Lanco Infratech Ltd is likely to see a bankers-led ‘resolution plan’ being worked by February 2018, which may see the debt-ridden infrastructure company finding its feet again.
With most of the projects struck without any progress, and the company now under the management of Insolvency Professional Savan Godiawala appointed by the National Company Law Tribunal, the only way out of the current crisis is the likely resolution by a committee of lenders, who have been working under the guidance of the Insolvency Professional.
Answering queries of some of the agitated shareholders, Godiwala said: “The company was handed over for management by NCLT on August 7. We have about six months to find a resolution of the problems faced by the company. There has been positive response. We expect to see some clear direction by next month.”
“There is a facility to resolve issues within 180 days. But this has option to be extended up to 270 days with the consent of NCLT and lenders, provided there is potential for resolution. There has been positive response through expression of interest,” Godiawala said.
This could mean divestment of some of the matured assets, including roadways, picking up stake in some of the power projects, or even outright purchase. However, this will have to be in concurrence with the lenders.
Earlier, chairing the 24th annual general meting held here, Uddesh Kumar Kohli, said: “The performance of the company has been affected due to inadequate fuel supply for operation of installed capacity, regulatory approvals, lack of power purchase agreement, delay in sanction and disbursement of loan by lenders and liquidity problems.”
On a consolidated basis, the company posted gross revenue of ₹8,335 crore and loss of ₹2,049 crore during 2016-17.
Mentioning about IDBI Bank initiating proceedings under the Insolvency and Bankruptcy Code, he said NCLT suspended the powers of the board of directors which are currently being exercised by the Resolution Professional. Hopefully with a Resolution Plan, majority of the order book can be executed in the coming years, Kohli said.
On Griffin Coal, he said during 2016-17, it produced 2.5 mt of coal and garnered revenue of ₹522 crore and loss of ₹138 crore.
Post the Chairman's address, shareholders raised a number of questions wanting to know the progress post the NCLT and whether the company would get back to its glory days.
One shareholder from Chennai, Abhishek suggested that the company closed some of the subsidiaries and de-listed from the NSE to save on costs.

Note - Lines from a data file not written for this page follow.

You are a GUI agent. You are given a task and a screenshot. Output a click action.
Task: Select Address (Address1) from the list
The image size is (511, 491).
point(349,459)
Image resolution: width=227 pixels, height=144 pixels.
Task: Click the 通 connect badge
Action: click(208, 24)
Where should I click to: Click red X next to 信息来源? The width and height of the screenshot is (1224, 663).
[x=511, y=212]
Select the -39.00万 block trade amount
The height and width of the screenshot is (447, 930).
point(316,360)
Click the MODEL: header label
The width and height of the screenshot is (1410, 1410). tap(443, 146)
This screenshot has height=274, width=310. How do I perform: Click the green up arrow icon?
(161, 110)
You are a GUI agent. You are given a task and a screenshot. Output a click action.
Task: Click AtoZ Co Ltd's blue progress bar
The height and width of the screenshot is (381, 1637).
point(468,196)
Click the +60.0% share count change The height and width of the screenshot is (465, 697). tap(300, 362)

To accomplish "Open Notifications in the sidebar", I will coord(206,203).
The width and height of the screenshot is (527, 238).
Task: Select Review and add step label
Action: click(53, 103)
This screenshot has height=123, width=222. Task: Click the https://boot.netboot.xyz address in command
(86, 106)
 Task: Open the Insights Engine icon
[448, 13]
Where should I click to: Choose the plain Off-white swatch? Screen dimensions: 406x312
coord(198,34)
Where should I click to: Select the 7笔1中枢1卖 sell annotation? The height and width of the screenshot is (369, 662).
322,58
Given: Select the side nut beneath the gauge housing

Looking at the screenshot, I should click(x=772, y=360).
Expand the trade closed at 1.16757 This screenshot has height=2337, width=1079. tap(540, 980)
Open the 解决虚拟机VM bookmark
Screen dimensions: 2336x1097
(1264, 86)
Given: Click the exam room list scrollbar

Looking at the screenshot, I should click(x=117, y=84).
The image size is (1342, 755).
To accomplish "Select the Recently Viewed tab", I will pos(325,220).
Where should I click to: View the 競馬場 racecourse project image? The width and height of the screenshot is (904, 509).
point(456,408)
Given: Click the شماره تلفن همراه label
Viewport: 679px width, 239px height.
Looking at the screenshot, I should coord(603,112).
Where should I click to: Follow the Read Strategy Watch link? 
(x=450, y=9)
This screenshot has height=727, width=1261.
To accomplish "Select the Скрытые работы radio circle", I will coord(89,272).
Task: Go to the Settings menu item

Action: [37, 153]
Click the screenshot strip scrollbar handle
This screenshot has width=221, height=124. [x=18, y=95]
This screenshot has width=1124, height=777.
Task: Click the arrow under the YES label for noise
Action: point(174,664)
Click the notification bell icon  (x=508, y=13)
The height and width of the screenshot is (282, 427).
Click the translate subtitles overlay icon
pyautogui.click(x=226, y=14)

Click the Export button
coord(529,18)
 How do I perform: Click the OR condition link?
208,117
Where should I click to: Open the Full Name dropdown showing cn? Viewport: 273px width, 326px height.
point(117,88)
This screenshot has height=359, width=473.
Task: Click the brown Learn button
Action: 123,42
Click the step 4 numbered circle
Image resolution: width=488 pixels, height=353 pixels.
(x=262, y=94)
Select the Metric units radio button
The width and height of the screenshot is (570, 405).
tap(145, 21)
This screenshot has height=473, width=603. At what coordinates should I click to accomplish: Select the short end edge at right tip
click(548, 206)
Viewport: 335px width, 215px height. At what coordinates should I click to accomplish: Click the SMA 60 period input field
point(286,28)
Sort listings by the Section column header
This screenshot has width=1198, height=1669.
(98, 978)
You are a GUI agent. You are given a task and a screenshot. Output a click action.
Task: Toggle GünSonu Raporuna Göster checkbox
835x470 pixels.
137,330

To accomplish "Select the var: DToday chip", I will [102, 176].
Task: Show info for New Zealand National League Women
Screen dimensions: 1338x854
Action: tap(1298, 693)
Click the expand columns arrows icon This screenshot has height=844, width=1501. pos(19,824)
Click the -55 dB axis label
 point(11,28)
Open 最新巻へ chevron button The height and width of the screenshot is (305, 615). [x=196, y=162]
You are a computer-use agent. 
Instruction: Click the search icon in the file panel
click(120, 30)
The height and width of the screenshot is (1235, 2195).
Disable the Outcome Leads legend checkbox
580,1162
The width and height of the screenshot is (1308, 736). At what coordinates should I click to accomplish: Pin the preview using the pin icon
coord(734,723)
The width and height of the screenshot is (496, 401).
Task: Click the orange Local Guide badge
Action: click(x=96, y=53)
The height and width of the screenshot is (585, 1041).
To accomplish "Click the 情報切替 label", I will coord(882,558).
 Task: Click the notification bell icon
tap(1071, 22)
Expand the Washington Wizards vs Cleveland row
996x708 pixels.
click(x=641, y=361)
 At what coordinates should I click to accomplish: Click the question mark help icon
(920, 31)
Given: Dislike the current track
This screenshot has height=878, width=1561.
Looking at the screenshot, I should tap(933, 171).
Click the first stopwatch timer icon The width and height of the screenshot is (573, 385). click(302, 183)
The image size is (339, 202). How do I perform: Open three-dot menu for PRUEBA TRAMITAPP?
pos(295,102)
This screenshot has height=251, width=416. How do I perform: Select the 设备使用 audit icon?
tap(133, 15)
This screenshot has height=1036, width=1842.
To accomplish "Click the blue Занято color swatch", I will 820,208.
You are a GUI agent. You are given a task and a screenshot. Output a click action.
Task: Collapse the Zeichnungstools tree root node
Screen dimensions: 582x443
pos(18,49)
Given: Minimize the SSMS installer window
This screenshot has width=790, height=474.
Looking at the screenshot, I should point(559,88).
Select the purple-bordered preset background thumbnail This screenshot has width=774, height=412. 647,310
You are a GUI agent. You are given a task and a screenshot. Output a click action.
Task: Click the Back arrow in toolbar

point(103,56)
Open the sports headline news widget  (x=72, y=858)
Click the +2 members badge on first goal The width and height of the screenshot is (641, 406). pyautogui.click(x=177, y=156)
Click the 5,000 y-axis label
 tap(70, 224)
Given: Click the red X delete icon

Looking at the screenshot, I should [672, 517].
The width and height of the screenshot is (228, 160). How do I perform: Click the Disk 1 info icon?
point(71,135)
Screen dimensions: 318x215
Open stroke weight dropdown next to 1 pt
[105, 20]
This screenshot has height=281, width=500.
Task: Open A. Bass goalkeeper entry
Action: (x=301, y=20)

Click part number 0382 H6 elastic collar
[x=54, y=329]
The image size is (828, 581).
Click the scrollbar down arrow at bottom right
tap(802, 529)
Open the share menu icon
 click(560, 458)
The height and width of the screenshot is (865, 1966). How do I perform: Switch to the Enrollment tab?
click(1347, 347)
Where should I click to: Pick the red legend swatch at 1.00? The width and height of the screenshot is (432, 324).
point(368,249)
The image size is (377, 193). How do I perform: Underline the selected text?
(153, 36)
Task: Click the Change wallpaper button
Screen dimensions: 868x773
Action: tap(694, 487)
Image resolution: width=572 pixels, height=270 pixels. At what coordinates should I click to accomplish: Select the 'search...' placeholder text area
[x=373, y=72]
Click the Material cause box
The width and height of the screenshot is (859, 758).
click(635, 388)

Another shareholder Shankarlal Nadda wanted the demerger of EPC and power business so that the company would be able to focus on each of these.
Kantailal Jain expressed hope that Lanco would turn corner as it celebrates its 25th AGM next year with a proper solution from Insolvency Professional. Bharat Shah lamented the steep drop of share value in the market.
Responding to shareholders concerns, the Lanco management hoped that various issues plaguing the infra sector will get resolved along with its own issues so that the company gets back to normal functioning.